Registration Dossier

Administrative data

Description of key information

LD50(oral) > 2000 mg/kg
LD50(dermal) > 2000 mg/kg

Key value for chemical safety assessment

Acute toxicity: via oral route

Endpoint conclusion
Endpoint conclusion:
no adverse effect observed
Dose descriptor:
LD50
2 000 mg/kg bw

Acute toxicity: via inhalation route

Endpoint conclusion
Endpoint conclusion:
no study available

Acute toxicity: via dermal route

Endpoint conclusion
Endpoint conclusion:
no adverse effect observed
Dose descriptor:
LD50
2 000 mg/kg bw

Additional information

The acute oral toxicity of the test substance was evaluated in a study according to OECD Test Guideline 420 under GLP. A limit test with the test substance dose of 2000 mg/kg bodyweight was performed. The substance was applied with the vehicle sesame oil by oral gavage to five Wistar rats of both sexes, which were observed for 14 days post application. No mortality occured. Body weights gain was not impaired, while no pathological abnormalities were found. Clinical signs like diarrhoea, pilorection or decreased motor acitivity were observed maximally until day 2. Based on these results, the rat oral acute toxicity LD50 of the test substance was > 2000mg/kg bodyweight. Therefore, the test substance is considered practically non-toxic.

The acute dermal toxicity of a close homologue (CAS-No. 50849-47-3) of the registered substance, which has a C9 instead of a branched C9 side chain and lacks a methyl group at the oxime carbon atom, has been tested in a study according to a FDA guideline.

A limit test with the test substance dose of 2000 mg/kg bodyweight was performed. The test substance was applied unchanged under occlusive conditions for 24h to the skin of ten New Zealand White rabbits of both sexes, which were observed for 14 days post application. One rabbit was found dead on day 4. Body weights stagnated or increased, while no pathological abnormalities were present in all rabbits, except the dead rabbit. Thus, the rabbit acute dermal toxicity LD50 of the test substance was > 2000mg/kg bodyweight and is therefore considered practically non-toxic.

The acute dermal toxicity of a close homologue (CAS # 1233873 -37 -4), which has a branched C12 instead of a branched C9 side chain and lacks a methyl group at the oxime carbon atom, was assessed in a study according to the FDA, cf. 16 CFR 1500.40 guideline. 3 male and 3 female white rabbits were dosed with 8410 mg/kg bw using an occlusive patch for 24 hours. All animals survived until the end of the observation period (14 days). At the higher dose levels of 10000, 12600, 15870 and 200000 mg/kg, an inconstistent death pattern was observed with the 3 males and 3 females tested at each dose level. Based on the available data, the LD50 of the test substance was greater than 8410 mg/kg bodyweight but less than 10000 mg/kg bodyweight. The test substance is thus considered practically non-toxic.
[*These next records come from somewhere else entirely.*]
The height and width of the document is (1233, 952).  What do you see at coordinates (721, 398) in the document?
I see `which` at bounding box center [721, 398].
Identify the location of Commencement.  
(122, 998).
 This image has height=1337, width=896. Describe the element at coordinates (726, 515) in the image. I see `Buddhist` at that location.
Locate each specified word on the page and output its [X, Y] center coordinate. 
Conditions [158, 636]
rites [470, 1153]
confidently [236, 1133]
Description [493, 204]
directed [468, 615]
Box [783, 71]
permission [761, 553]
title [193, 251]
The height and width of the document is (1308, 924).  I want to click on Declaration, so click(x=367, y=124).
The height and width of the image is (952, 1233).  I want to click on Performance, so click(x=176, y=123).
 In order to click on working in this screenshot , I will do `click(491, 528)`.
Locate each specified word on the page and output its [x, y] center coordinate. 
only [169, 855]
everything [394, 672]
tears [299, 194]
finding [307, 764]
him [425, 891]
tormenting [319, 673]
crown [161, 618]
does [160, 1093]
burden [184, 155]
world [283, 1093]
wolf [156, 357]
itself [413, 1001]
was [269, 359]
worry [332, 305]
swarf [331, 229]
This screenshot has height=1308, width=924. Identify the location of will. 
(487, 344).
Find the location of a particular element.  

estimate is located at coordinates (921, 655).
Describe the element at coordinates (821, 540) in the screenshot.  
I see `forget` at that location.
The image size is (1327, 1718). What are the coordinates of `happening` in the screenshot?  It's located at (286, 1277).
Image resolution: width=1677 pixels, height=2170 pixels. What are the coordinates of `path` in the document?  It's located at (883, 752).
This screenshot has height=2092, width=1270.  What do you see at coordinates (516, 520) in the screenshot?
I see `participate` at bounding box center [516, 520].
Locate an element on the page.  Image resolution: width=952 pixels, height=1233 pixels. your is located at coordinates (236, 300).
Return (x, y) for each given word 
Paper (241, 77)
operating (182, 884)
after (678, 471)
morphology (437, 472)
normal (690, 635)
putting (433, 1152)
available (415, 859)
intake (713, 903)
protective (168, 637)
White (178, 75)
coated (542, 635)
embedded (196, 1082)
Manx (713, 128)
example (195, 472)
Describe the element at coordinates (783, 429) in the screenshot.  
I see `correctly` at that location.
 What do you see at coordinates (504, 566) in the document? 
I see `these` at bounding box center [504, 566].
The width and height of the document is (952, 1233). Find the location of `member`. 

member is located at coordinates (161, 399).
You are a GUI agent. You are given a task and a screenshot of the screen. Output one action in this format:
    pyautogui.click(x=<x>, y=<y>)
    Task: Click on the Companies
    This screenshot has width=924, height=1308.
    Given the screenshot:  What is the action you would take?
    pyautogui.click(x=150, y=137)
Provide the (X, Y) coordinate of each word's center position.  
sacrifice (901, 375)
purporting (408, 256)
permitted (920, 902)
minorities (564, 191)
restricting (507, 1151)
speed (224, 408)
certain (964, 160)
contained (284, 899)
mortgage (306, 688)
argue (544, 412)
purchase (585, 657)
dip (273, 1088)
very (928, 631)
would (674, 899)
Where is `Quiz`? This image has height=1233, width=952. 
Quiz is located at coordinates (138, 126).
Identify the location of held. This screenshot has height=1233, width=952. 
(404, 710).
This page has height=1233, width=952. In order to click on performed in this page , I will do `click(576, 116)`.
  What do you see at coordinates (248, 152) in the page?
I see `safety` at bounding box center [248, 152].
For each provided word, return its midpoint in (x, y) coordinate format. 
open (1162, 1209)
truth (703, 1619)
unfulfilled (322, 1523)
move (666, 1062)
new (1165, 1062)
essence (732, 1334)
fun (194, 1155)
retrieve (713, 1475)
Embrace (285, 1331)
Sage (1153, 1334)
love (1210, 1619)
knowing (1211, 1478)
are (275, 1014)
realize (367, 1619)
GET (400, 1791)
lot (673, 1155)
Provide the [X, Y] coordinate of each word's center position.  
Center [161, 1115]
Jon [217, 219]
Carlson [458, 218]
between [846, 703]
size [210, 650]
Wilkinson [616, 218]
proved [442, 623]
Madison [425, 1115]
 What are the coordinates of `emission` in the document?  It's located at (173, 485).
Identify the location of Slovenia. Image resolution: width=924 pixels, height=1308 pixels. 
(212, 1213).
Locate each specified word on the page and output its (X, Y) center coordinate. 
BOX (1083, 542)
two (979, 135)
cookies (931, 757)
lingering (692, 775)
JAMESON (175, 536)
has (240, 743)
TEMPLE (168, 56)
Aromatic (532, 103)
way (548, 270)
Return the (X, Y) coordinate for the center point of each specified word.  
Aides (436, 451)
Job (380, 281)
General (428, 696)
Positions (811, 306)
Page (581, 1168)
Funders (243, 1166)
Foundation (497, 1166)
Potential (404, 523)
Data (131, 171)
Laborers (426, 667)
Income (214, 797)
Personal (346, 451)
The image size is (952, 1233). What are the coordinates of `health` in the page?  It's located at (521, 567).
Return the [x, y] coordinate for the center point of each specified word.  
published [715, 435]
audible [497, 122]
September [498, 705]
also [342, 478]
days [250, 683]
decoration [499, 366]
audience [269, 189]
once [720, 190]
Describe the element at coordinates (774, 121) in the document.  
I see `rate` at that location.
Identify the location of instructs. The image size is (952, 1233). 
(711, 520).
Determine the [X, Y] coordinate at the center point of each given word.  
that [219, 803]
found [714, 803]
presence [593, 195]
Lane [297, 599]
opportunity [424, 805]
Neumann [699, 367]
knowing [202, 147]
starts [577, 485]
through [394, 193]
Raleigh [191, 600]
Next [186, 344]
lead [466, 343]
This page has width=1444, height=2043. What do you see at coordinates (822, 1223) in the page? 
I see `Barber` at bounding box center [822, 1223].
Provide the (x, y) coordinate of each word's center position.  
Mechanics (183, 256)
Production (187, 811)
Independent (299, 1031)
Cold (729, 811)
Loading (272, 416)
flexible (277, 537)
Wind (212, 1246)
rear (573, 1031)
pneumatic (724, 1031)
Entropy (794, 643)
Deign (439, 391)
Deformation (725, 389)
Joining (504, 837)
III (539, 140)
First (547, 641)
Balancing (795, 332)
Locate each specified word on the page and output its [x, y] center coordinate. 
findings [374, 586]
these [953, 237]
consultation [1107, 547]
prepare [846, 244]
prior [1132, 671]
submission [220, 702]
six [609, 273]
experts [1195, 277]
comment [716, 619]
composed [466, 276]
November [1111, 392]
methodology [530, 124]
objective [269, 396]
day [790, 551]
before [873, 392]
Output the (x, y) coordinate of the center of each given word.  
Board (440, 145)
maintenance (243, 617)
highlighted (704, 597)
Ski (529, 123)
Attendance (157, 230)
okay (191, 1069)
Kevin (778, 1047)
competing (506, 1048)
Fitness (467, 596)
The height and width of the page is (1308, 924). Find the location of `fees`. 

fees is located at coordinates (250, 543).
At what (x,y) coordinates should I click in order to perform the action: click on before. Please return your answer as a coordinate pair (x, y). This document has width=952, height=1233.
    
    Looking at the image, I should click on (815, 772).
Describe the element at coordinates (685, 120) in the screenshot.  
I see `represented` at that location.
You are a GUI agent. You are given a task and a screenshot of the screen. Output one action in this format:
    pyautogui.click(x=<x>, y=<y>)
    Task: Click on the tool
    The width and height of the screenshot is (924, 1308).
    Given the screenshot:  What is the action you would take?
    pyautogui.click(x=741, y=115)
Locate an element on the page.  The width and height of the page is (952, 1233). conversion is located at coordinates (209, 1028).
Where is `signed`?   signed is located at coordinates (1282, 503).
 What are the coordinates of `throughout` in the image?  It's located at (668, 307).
Based on a read-across of these results, the registered substance is also considered to be practically nontoxic by dermal route.

Since inhalation is no primary route of exposure the registered substance was not tested for this endpoint.

Justification for classification or non-classification

By applying the GHS classification system for chemical substances according to Regulation (EC) 1272/2008 the registered substance has not to be labelled for its acute toxicity.